= RECORDED INFORMATION =
_ _ _ _ _
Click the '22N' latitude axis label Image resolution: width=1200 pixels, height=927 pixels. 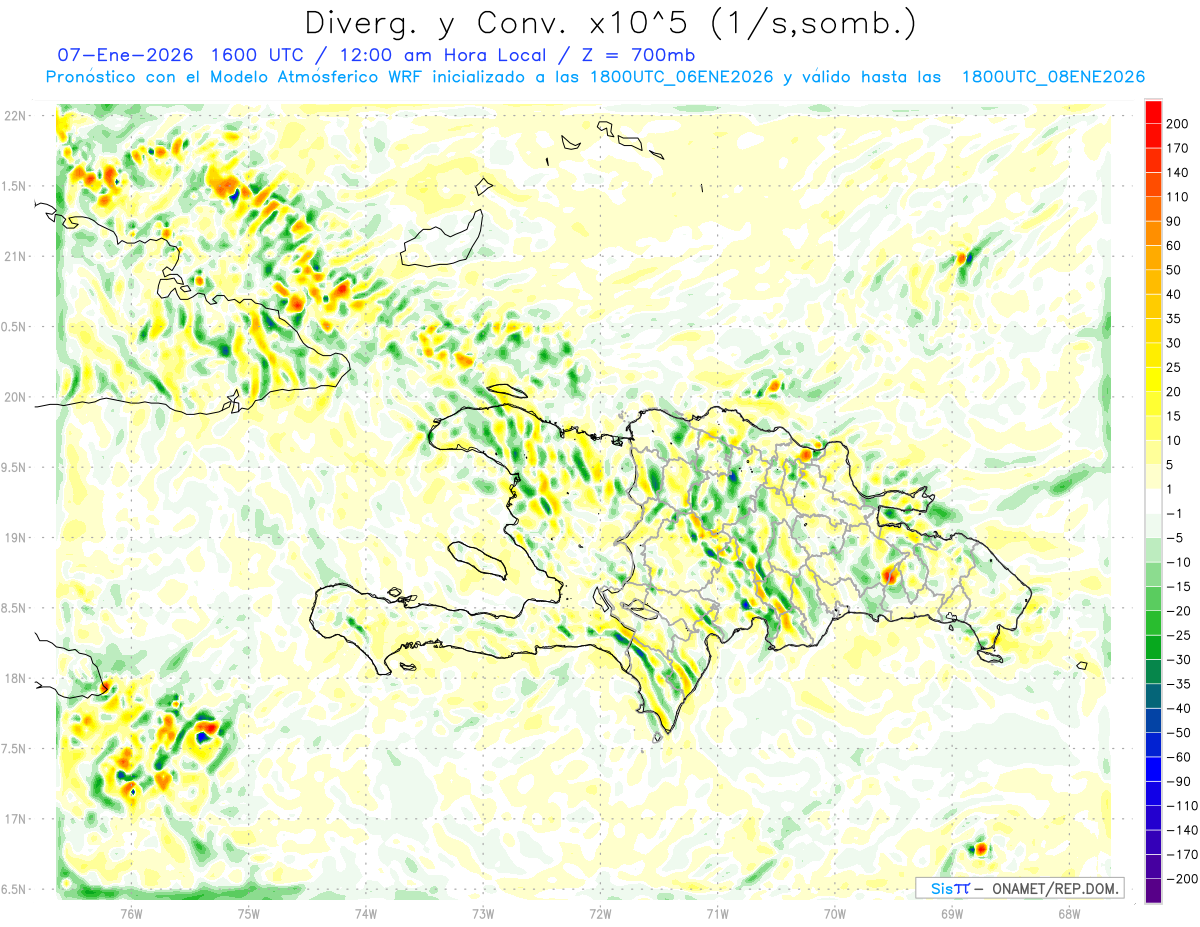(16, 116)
_ _ _ _ _
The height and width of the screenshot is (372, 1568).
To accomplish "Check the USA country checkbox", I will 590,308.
_ _ _ _ _
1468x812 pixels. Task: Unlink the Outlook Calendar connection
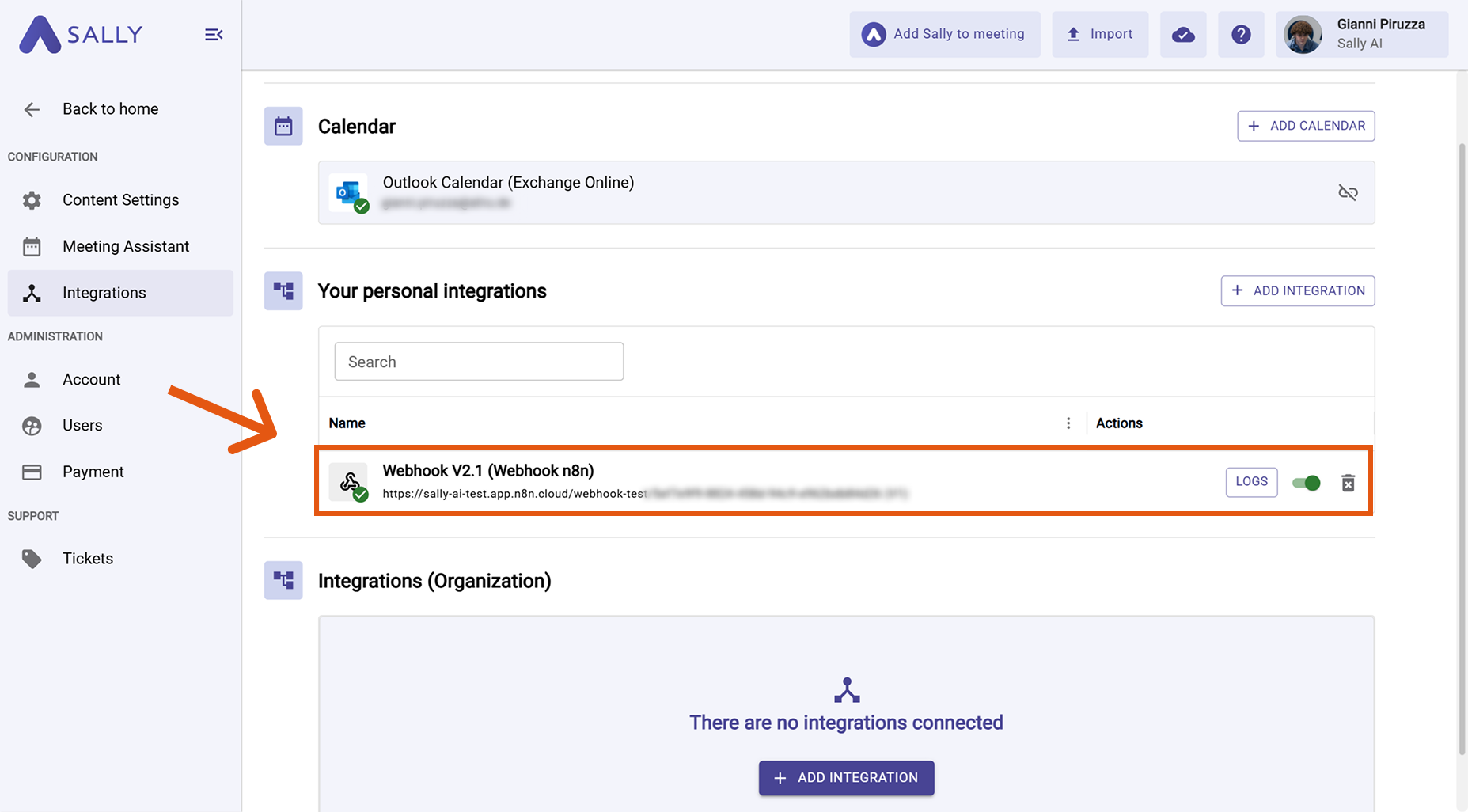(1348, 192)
_ _ _ _ _
= DIRECTIONS FOR THIS TASK =
Return the rows starting at the line that contains "The height and" and ending after the line that contains "I will 590,308.", copying each line exactly.

= WORKED ANSWER =
The height and width of the screenshot is (372, 1568).
To accomplish "Check the USA country checkbox", I will 590,308.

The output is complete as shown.